Even the cars in Gallery #2 that don’t look like Corvettes are Corvettes. Check out the 1981 Caballista, which looks like a Rolls-Royce and a Corvette had a baby. Behind that vertical British grille is a good ol’ Corvette pushrod V-8 Just six remain in the world today.
The third and final gallery shows off the diversity of Lingenfelter’s collection. Sure, there are plenty more Camaros and ‘Vettes to check out. but there are also unique animals like a modified, V8-powered, 1974 Gremlin (complete with Levi’s jeans interior). A nitrous-fed 2007 Dodge Charger Funny Car dragster lurks in the corner. The winner of the 2007 NHRA Nationals, it ate a quarter-mile of track at 327 mph in just 4.8 seconds — that’s more than twice as fast as the Ferrari 812 Competizione. Oh.

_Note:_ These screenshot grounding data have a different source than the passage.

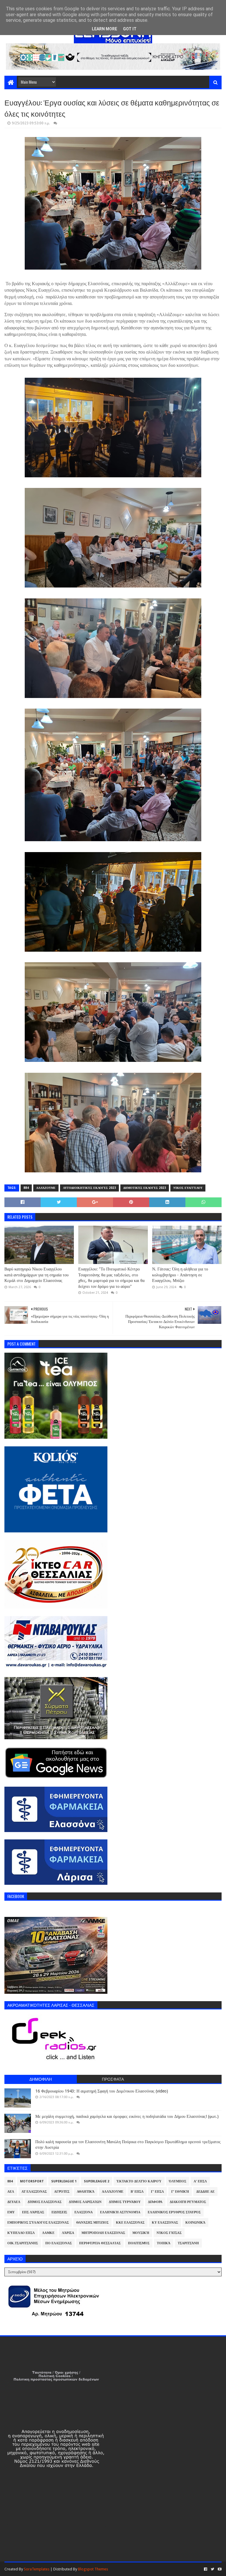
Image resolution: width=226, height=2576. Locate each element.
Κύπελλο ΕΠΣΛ (21, 2233)
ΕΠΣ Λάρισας (33, 2212)
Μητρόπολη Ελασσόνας (103, 2233)
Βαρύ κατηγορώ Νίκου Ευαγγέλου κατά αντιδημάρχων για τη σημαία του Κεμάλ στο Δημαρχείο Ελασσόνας (36, 1275)
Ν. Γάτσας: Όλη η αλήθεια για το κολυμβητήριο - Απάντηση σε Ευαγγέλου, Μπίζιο (180, 1275)
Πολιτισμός (138, 2243)
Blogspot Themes (93, 2569)
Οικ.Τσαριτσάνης (22, 2243)
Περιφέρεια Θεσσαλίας (100, 2243)
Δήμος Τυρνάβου (125, 2202)
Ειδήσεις (59, 2212)
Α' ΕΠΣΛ (200, 2181)
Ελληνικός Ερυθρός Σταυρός (174, 2212)
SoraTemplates (36, 2569)
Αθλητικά (85, 2192)
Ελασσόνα (83, 2212)
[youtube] (219, 2569)
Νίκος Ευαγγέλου (187, 1187)
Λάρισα (68, 2233)
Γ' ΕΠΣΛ (157, 2192)
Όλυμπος (177, 2181)
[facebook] (205, 2569)
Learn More (104, 29)
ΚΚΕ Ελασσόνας (130, 2222)
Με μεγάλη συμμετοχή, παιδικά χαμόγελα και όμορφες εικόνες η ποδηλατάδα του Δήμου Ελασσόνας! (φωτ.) (127, 2116)
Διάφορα (155, 2202)
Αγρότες (61, 2192)
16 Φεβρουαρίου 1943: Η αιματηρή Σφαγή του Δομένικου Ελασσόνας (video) (101, 2091)
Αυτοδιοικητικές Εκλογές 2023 (89, 1187)
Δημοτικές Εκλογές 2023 (144, 1187)
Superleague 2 (96, 2181)
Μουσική (140, 2233)
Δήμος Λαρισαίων (85, 2202)
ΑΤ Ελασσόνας (34, 2192)
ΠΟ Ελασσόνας (58, 2243)
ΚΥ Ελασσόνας (165, 2222)
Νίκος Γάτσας (169, 2233)
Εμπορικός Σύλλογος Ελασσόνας (38, 2222)
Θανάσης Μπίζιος (92, 2222)
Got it (130, 29)
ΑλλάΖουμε (46, 1187)
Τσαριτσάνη (188, 2243)
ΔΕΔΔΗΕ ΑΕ (205, 2192)
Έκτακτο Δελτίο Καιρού (139, 2181)
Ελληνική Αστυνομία (120, 2212)
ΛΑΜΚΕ (48, 2233)
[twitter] (212, 2569)
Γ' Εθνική (180, 2192)
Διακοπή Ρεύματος (188, 2202)
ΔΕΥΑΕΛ (13, 2202)
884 (26, 1187)
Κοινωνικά (195, 2222)
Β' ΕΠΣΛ (137, 2192)
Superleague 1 (64, 2181)
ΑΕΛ (10, 2192)
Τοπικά (163, 2243)
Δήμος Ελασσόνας (45, 2202)
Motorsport (32, 2181)
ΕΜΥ (11, 2212)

Lingenfelter Collection: After Lingenfelters’ 2000 Corvette beat ta Blue Angel’s F-18 down the runway, the Angels became fast friends of the collection. A signed poster is on the wall. Henry Payne, The Detroit News
There’s also a movie star in the house. A heavily-modified 2006 Pontiac Solstice sports car played the character “Jazz” in the 2007 sci-fi hit “Transformers.”
That’s just the tip of the iceberg. There are dozens of gems in the Lingenfelter Collection. And all in support of a great charity cause.